The train, two 1920s locomotives and seven wooden carriages dating from 1898 to the early 1900s, was revived by the late David Bryce in 2011.
He mothballed it after only two summers.
Mr Jackson said, all going well, the Kingston Flyer would be operating again on the 14km Kingston to Fairlight line by November next year.
Plans include a fast-ferry service from Queenstown to Kingston to connect with the train.
The ferry would also act as a commuter option for the bottom-of-the-lake township, which is about to accommodate a large residential subdivision.
This service would hark back to the days when lake steamers used to connect with the Flyer.

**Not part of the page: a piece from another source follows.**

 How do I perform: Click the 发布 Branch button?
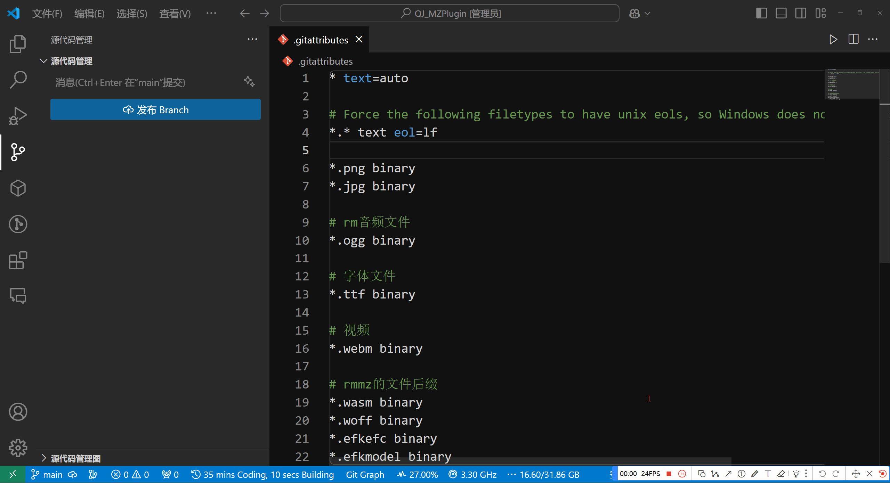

Mr Jackson said resource consent applications to the Queenstown Lakes District Council and Southland District Council were being prepared.
''In 12 months, there's a lot to happen, but we've got a lot of people with a lot of skills and passion to make it happen.''
He is working closely with engineer Neville Simpson and his team, who in February got the Flyer ''in steam'' to honour long-time manager and driver Russell Glendinning, who died a year earlier.
He will also use the expertise of his Marlborough partner, Steam Incorporated.
''It is a privilege to be part of a project that so many New Zealanders are passionate about. Rail fans throughout New Zealand and further afield have been holding their collective breath to see The Kingston Flyer back on track.''
Mr Jackson, whose choice of the Marlborough Flyer name was partly inspired by the Kingston version, noted that Mr Bryce also hailed from Marlborough.
He said the initial focus would be on the charter and tour group markets. There will be at least one weekly scheduled service, probably at the weekend.
''As it grows, we'll put on more scheduled services. We've got to make it sustainable but we'll also look to have special days for locals.''
Queenstown Mayor Jim Boult was excited the new operator already had a record of running a successful heritage tourism train.
''The Kingston Flyer is a heritage asset to our wonderful region, and it will be a welcome sight to see her operating again, this time on a long-term, sustainable basis.''
Southland Mayor Gary Tong added: ''There is no better way to share one's local heritage than by providing excursions on an actual living, breathing, working piece of our history like the Kingston Flyer.''
Another operator is leasing the Kingston Flyer Cafe and Bar, expected to reopen soon.